# [TEXT EXCERPT]
We are celebrating 5 glorious years of The French Dart this week!
Today, I’m going to share a bit of the inspiration behind the original French Dart, which was actually made about 4 or 5 years before I released her. Before she was even a twinkle in the eye of a pattern company!
| One of the first French Darts! |
The beginning | I usually make with a purpose, so as with most things I make, it solved a problem. I needed a dress. More specifically I need a very tidy dress/outfit as I was working in a bridal shop, which involved spending a large part of my day on the floor fluffing hems, trains and veils. The upside is I can now tie a very nice chocolate box bow.
Now, I am not know as a very tidy, formal, dressy person that you would expect to see in a bridal shop. And luckily for me they were a very relaxed shop, but there was a no denim policy. So that would be 90% of my wardrobe then. Hence, the dress dilemma.
So that was the actual inspiration…
- a dress that could be worn to work that I wouldn’t really need to think about again
- worn with leggings and boots (that shop was cold!)
- I could move in it easily.
- And bend over in…without giving everyone in the shop an eyeful.
- And had pockets.
- Would be comfortable all day.
- Secret pyjamas for work before it was an Instagram hashtag.
To design it I just worked backwards from what I needed it to do.

# [RECORDED INFORMATION]
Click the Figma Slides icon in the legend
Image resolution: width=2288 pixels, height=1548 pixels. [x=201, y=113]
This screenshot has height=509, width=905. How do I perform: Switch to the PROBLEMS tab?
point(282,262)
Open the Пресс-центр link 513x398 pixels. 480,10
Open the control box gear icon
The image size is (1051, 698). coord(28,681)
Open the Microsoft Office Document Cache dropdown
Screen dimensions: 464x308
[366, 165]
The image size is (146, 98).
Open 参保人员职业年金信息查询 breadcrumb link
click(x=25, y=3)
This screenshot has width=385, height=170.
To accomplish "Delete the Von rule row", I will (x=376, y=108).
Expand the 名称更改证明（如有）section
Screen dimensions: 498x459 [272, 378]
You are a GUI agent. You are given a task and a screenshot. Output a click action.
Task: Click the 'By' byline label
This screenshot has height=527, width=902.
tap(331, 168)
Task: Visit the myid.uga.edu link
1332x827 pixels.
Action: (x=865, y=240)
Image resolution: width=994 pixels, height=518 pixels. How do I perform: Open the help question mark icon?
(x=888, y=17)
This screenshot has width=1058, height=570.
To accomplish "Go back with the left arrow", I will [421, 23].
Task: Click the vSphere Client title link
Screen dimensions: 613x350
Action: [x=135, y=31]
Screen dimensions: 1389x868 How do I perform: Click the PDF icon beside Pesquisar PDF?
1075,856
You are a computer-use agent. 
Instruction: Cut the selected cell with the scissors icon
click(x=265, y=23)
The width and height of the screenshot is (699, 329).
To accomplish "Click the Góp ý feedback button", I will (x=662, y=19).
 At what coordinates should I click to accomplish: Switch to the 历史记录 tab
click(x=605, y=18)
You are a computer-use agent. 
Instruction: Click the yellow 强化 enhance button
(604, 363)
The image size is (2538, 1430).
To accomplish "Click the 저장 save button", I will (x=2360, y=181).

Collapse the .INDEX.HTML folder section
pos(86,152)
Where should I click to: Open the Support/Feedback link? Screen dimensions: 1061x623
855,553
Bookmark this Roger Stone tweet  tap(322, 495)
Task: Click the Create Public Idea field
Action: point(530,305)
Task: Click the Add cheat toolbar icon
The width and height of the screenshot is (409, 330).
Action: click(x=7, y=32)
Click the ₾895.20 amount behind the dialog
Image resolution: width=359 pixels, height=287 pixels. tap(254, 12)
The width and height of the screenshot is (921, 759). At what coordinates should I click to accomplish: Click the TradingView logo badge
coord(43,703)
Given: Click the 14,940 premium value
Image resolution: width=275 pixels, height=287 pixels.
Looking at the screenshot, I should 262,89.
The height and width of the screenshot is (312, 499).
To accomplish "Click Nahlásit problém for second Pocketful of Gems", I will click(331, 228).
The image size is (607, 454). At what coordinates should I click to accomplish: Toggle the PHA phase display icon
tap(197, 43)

# [REQUIRED WORK]
A. List each requirement for the dress that the text about the French Dart's origins gives in its bulleted list.
B. Lay out the listing lines as a Markdown table with the columns Row and Entry, starting with the line that contains "This screenshot has width=385, height=170." and going on through the line that contains "will [421, 23].". Leave out any blank lines.

# [RESULTS]
A.
- A dress that could be worn to work and wouldn't really need to be thought about again
- Worn with leggings and boots (that shop was cold!)
- Easy to move in
- Could be bent over in without giving everyone in the shop an eyeful
- Had pockets
- Would be comfortable all day
- Secret pyjamas for work before it was an Instagram hashtag

B.
| Row | Entry |
|---|---|
| 1 | This screenshot has width=385, height=170. |
| 2 | To accomplish "Delete the Von rule row", I will (x=376, y=108). |
| 3 | Expand the 名称更改证明（如有）section |
| 4 | Screen dimensions: 498x459 [272, 378] |
| 5 | You are a GUI agent. You are given a task and a screenshot. Output a click action. |
| 6 | Task: Click the 'By' byline label |
| 7 | This screenshot has height=527, width=902. |
| 8 | tap(331, 168) |
| 9 | Task: Visit the myid.uga.edu link |
| 10 | 1332x827 pixels. |
| 11 | Action: (x=865, y=240) |
| 12 | Image resolution: width=994 pixels, height=518 pixels. How do I perform: Open the help question mark icon? |
| 13 | (x=888, y=17) |
| 14 | This screenshot has width=1058, height=570. |
| 15 | To accomplish "Go back with the left arrow", I will [421, 23]. |